If the entire Object was updated Event B would back
out Event A's updates. If only attribute updates occur then
you are OK.
> Should the original copy and the current-in-DB copy compare OK, then
> the event commits and all its changes in its written-to copies are
> commited atomically. This is the Compare&Commit, or C&C.
> If the C&C fail, the event is thrown away, all the copies are
> released, and the event is rescheduled.

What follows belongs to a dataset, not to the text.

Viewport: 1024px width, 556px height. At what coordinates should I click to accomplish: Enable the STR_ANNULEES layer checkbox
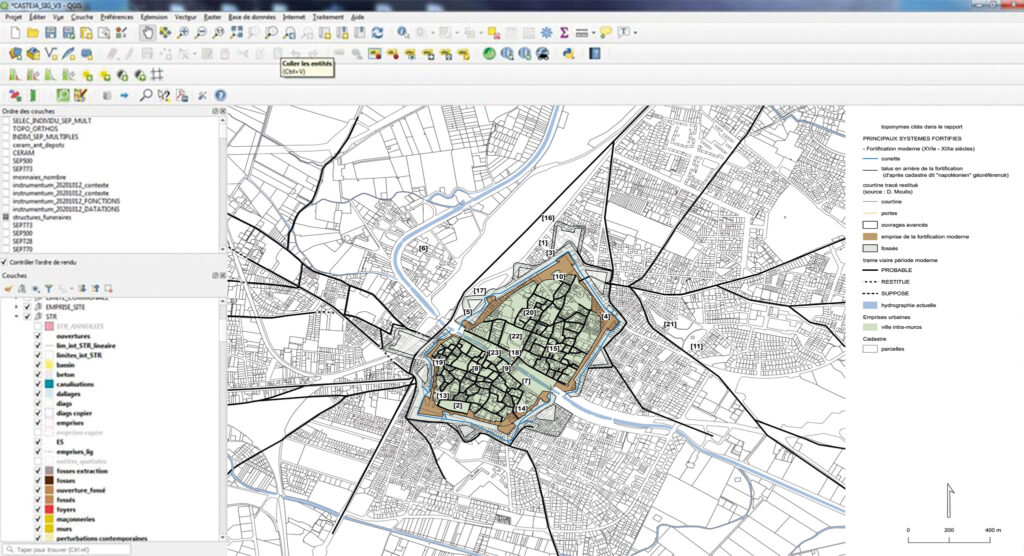(38, 326)
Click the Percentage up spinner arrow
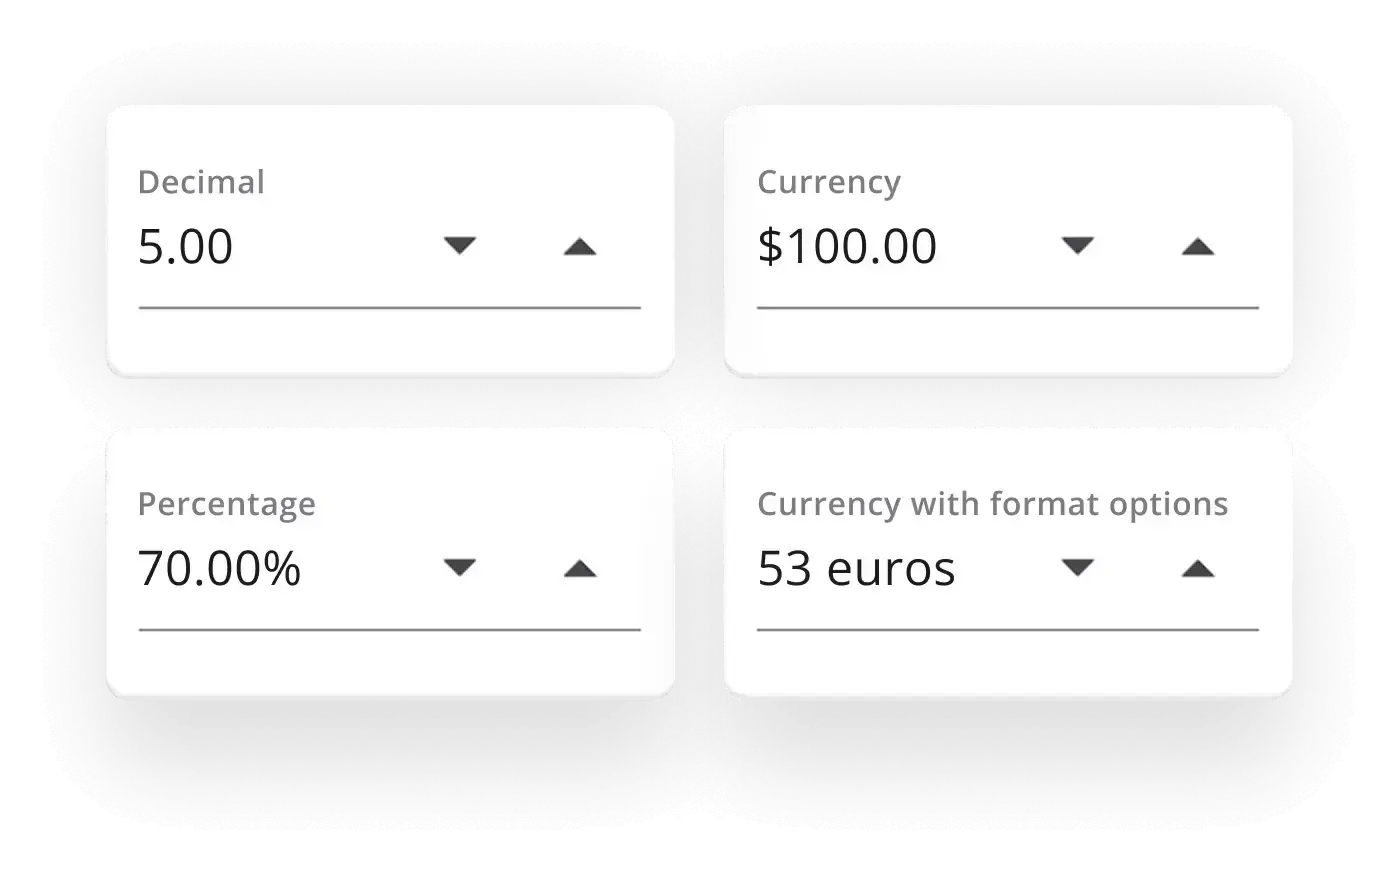This screenshot has height=872, width=1398. click(578, 567)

Aye and well they should. :-)
> There is also some background intelligence here where the DB watches
> the objects that are affected by event's C&C'ing, and will signal the
> other events that are members of those object's interested party list
> that they may be invalidated by the other event's C&C and so should
> kill themselves and reschedule.
Argh! And I thought the event would receive a negative response from C&C
and reschedule itself. Now your saying that big brother DB is also signaling a
premature cancellation. I can see where this would prevent unnecessary
execution of event code that is fated to fail in any event. Perhaps saving some
CPU with the added overhead of code complexity.
Perhaps your DB would terminate event B with extreme prejudice in my
I guess I prefer a kindlier, gentler DB. You should consider the damage you
do to your events self-esteem by frustrating their attempts at execution at every
turn by a tyrannical DB manager. This being a philosophical issue as I have yet
to measure this accurately. ;-)
> >I'm thinking of using a "magic-number" marking to determine whether
> >my objects are dirty in cache.
> Ala CRC?
Yes CRC, or MD5 which someone happily pointed me too. I was thinking
that even with the overhead involved with a magic number system, it could
be useful in creating a more generic and simpler interface to the DB.
A request to the Object Manager would return a reference and a CRC value.
A request to update would supply a new object reference along with
the original CRC. If the CRC matches the update is committed else it
fails. Perhaps removing this from the event's "knowledge" checking
might mitigate overhead issues and simplify coding?
There is a reliability issue also. It is possible for CRC to generate matches on
unlike objects, causing a potential corruption problem. *shrug*. A simple
memory compare might be more reliable and efficient, but not as "fun".
> >Any thoughts on multi-threading the language implementation? What
> >happens when the same objects method is called by a second thread?
> Not a problem. My language internally is thread safe (took a lot
> work, mostly me finally figuring out how much design work I really had
> to do up-front). after that everything is handled by the
> transactional nature of the events -- Nothing inside of an event
> actually exists or is changed until C&C, so the question doesn't even
> arise. Until that event C&C's, it really doesn't matter what the
> objects states are intal to that event.
> >Does this entail writing fully renterant and reusable code in the
> >server language implementation?
> Yup. This can get very interesting. Start out viewing your language
> system as a stack based state machine with the state determined
> _externally_ to the machine, and it gets easier.
Yes. I'll buy this.
So thread that resumes execution of a task, only needs a handle to the
task's state. Execution of the task would continuous be changing the
state. Pre-emption of task simply exits leaving the state as is current.
Task state handles are known externally by Task manager.
Kewlio! (did I say that?) This is MVS without registers!